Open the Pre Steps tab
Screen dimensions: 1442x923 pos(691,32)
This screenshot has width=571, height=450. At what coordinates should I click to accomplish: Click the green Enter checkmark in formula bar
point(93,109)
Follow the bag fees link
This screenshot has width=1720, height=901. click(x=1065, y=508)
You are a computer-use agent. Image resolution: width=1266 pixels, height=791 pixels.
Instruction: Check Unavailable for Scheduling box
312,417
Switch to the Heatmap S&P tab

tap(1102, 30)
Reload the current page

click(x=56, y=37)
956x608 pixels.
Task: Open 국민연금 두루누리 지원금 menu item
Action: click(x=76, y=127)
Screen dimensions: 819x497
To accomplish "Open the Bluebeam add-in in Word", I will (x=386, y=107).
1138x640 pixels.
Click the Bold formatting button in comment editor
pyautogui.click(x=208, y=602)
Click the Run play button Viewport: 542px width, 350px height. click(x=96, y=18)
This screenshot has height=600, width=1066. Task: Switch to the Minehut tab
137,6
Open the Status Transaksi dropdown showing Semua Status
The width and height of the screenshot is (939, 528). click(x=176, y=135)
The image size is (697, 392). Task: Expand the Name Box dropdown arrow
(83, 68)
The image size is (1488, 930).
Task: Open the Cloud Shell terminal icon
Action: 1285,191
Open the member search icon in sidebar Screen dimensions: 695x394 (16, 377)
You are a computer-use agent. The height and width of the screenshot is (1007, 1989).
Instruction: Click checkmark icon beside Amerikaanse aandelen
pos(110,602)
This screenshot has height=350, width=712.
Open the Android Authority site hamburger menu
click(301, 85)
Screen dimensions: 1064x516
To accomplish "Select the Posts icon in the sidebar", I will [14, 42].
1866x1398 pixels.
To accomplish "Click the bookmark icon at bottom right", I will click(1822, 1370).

INSTRUCTIONS FOR THE TASK:
Would you quote, exactly and only, the lines from the one containing "Open the Android" to the end of the entries?

SOLUTION TO THE PROBLEM:
Open the Android Authority site hamburger menu
click(301, 85)
Screen dimensions: 1064x516
To accomplish "Select the Posts icon in the sidebar", I will [14, 42].
1866x1398 pixels.
To accomplish "Click the bookmark icon at bottom right", I will click(1822, 1370).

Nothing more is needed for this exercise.